* What is being asked *
Give back the data below word for word. Any image in it should be left out.

* Provided data *
==============================

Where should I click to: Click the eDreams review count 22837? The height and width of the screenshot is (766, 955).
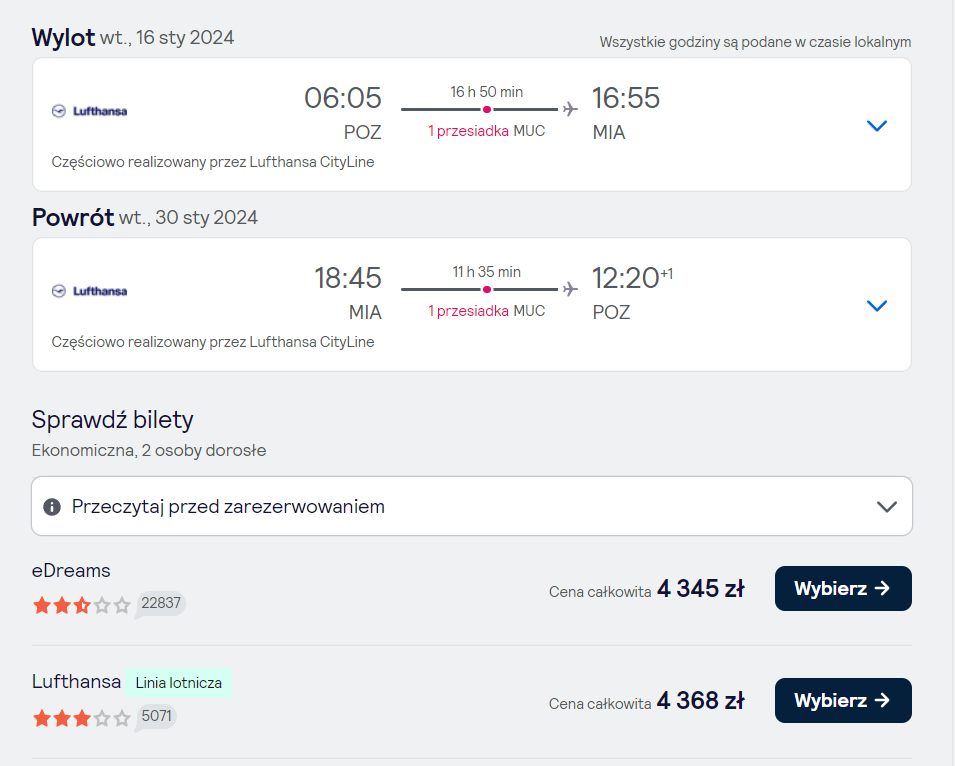pyautogui.click(x=161, y=603)
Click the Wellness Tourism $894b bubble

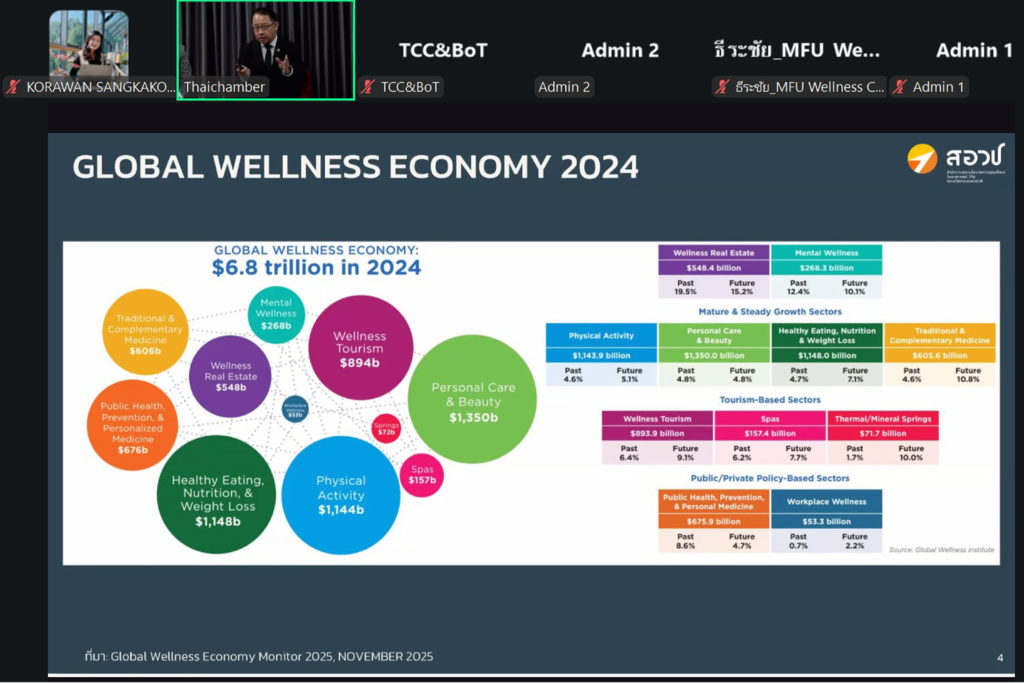pyautogui.click(x=359, y=348)
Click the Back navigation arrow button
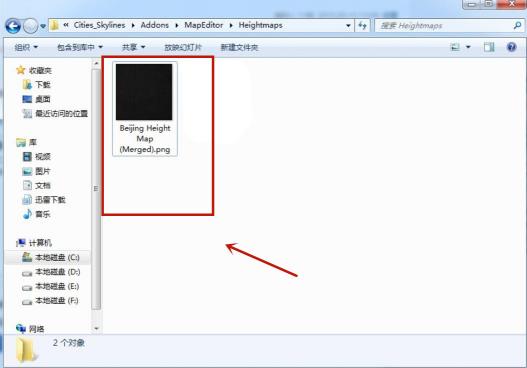527x368 pixels. (13, 26)
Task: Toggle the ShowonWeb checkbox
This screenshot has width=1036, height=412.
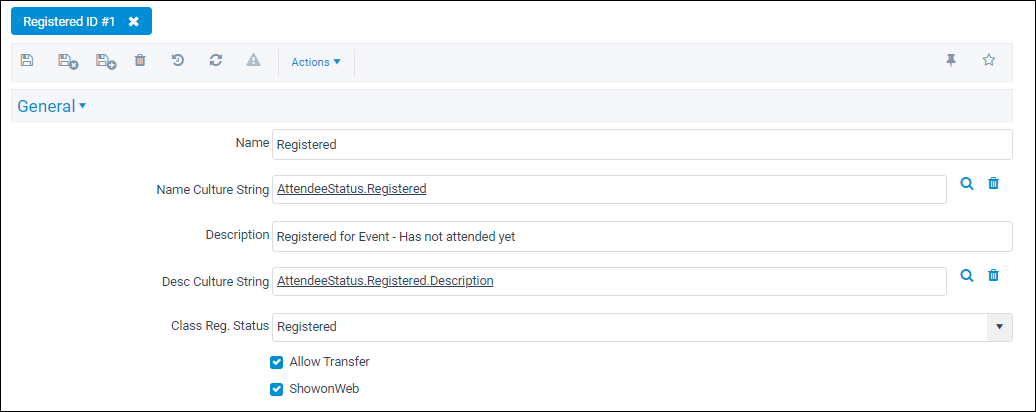Action: (x=277, y=390)
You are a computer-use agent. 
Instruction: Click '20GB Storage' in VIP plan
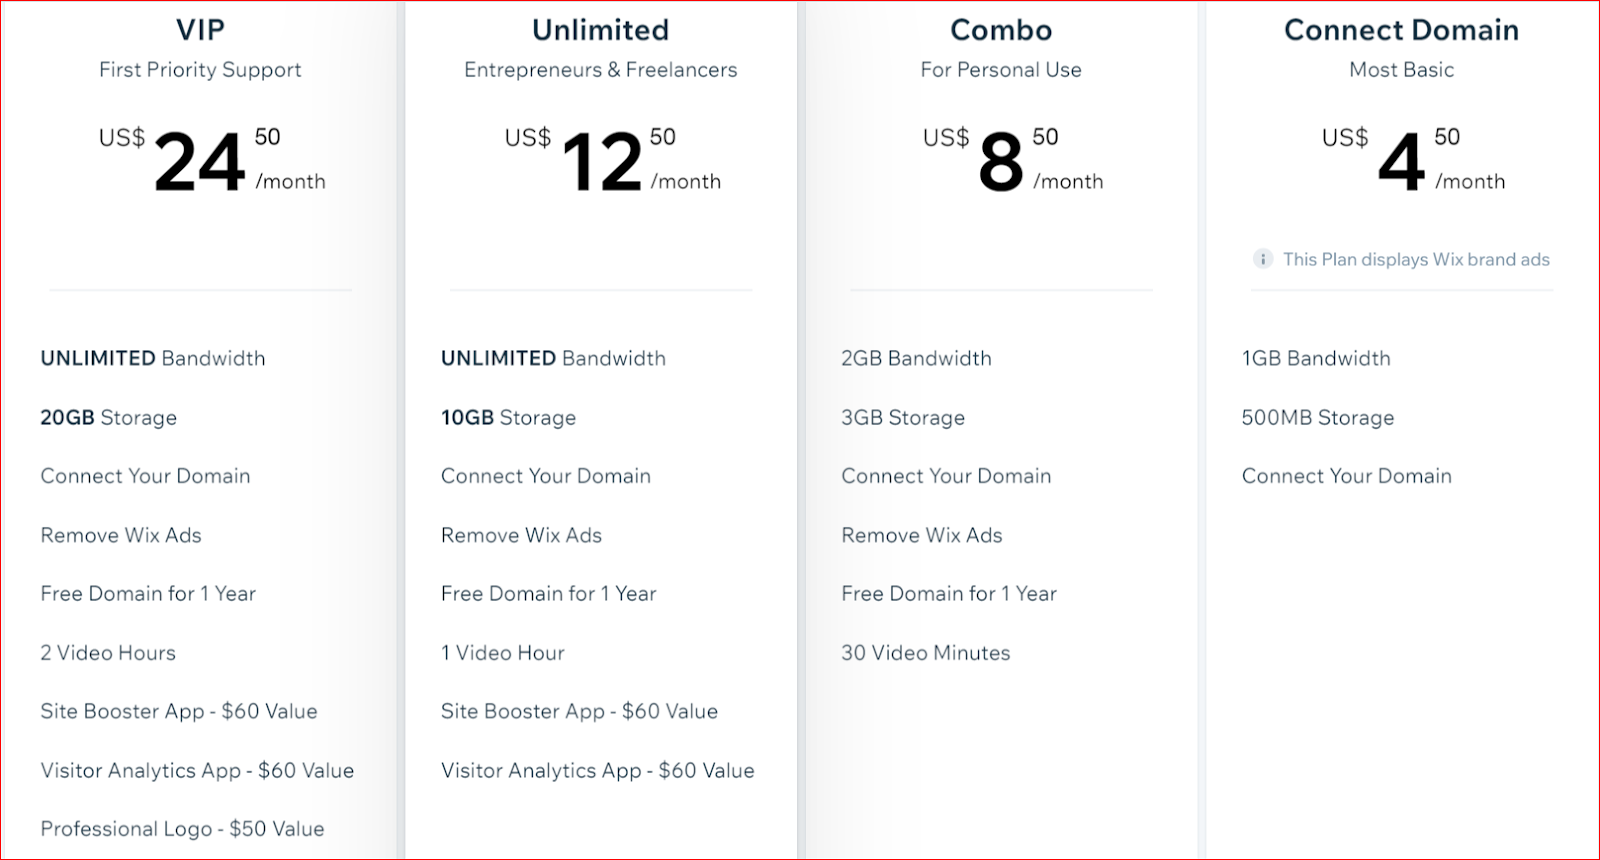pos(109,418)
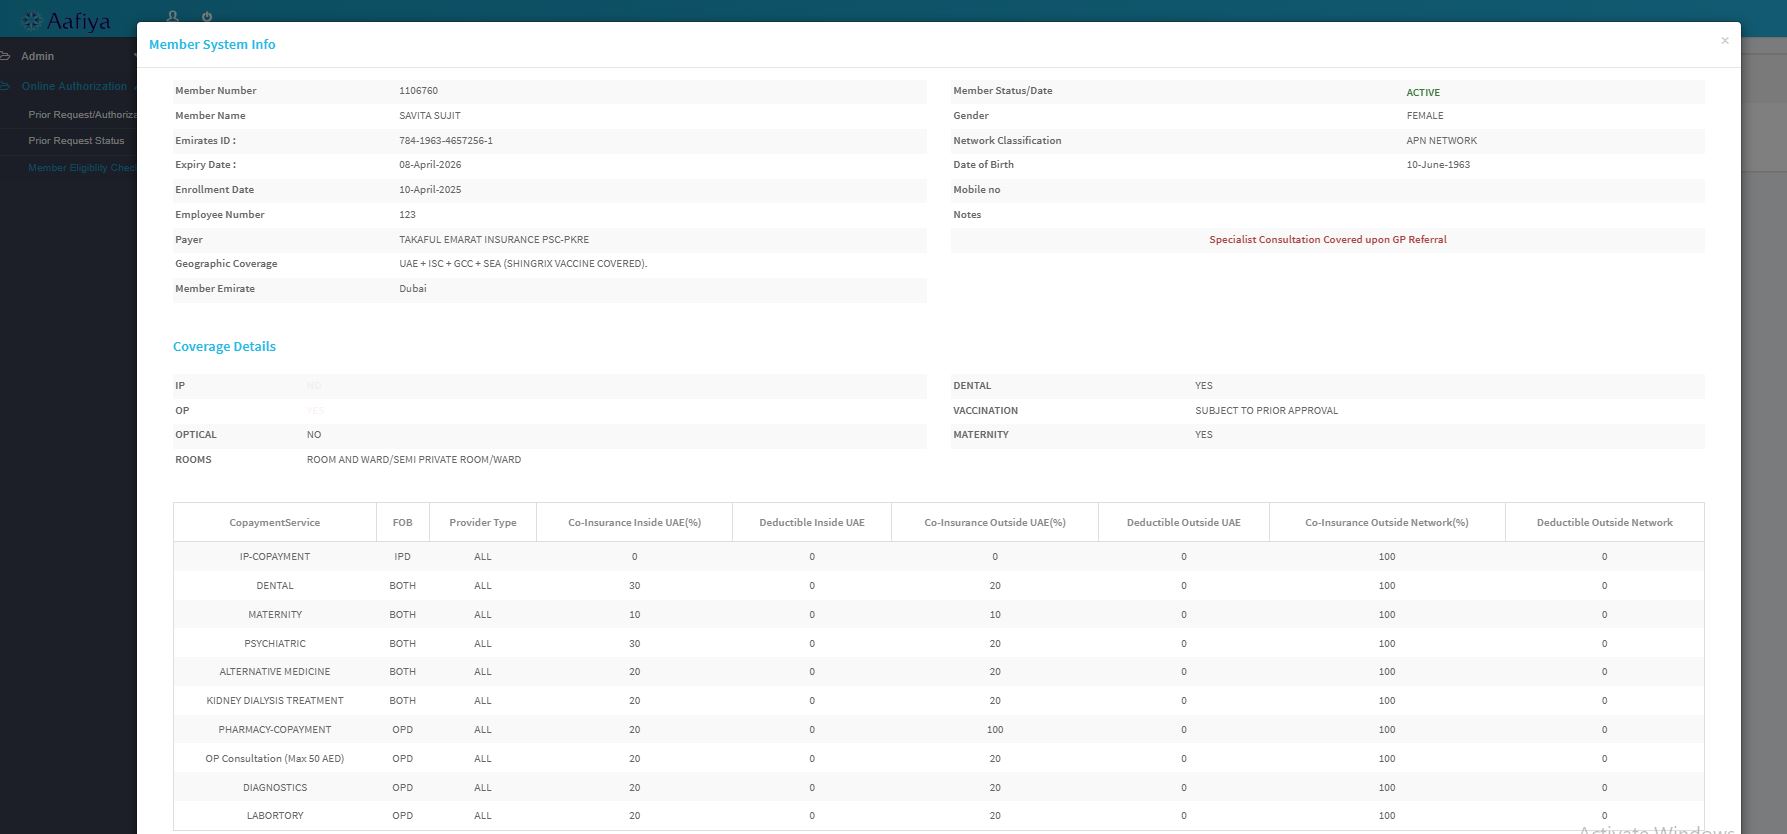The height and width of the screenshot is (834, 1787).
Task: Click the Provider Type column header
Action: pos(482,522)
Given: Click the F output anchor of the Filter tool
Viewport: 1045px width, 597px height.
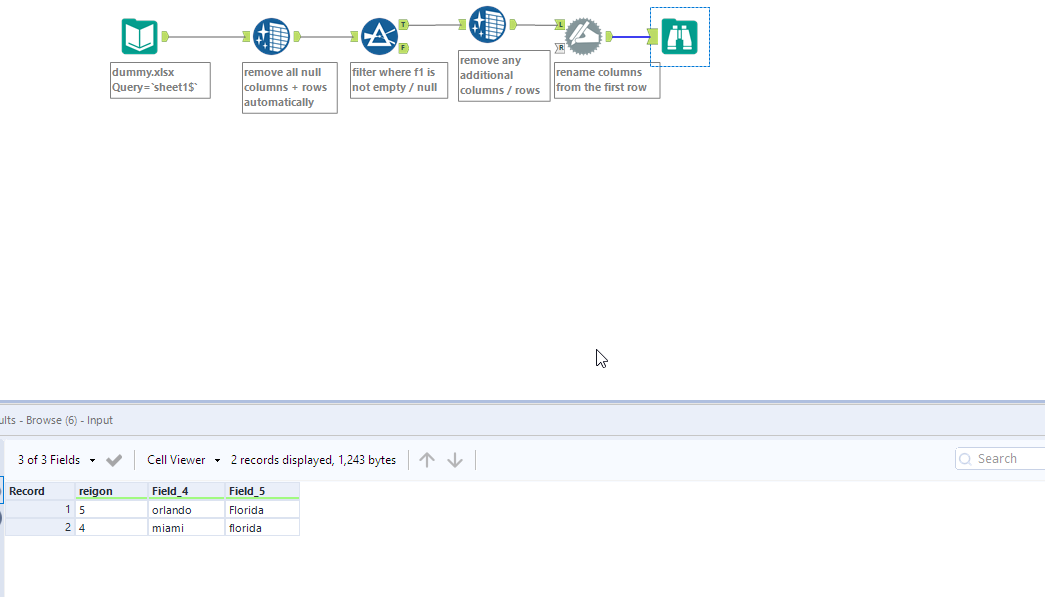Looking at the screenshot, I should tap(403, 46).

==============================

* Result of this exercise *
Where should I click to: Click the eDreams review count 22837? The height and width of the screenshot is (766, 955).
pyautogui.click(x=161, y=603)
Click the Wellness Tourism $894b bubble

pyautogui.click(x=359, y=348)
Click the Back navigation arrow button
527x368 pixels. (13, 26)
Task: Toggle the ShowonWeb checkbox
This screenshot has width=1036, height=412.
Action: (x=277, y=390)
You are a computer-use agent. 
Instruction: Click '20GB Storage' in VIP plan
pos(109,418)
The height and width of the screenshot is (834, 1787).
Task: Click the Provider Type column header
Action: pos(482,522)
Given: Click the F output anchor of the Filter tool
Viewport: 1045px width, 597px height.
Looking at the screenshot, I should tap(403, 46).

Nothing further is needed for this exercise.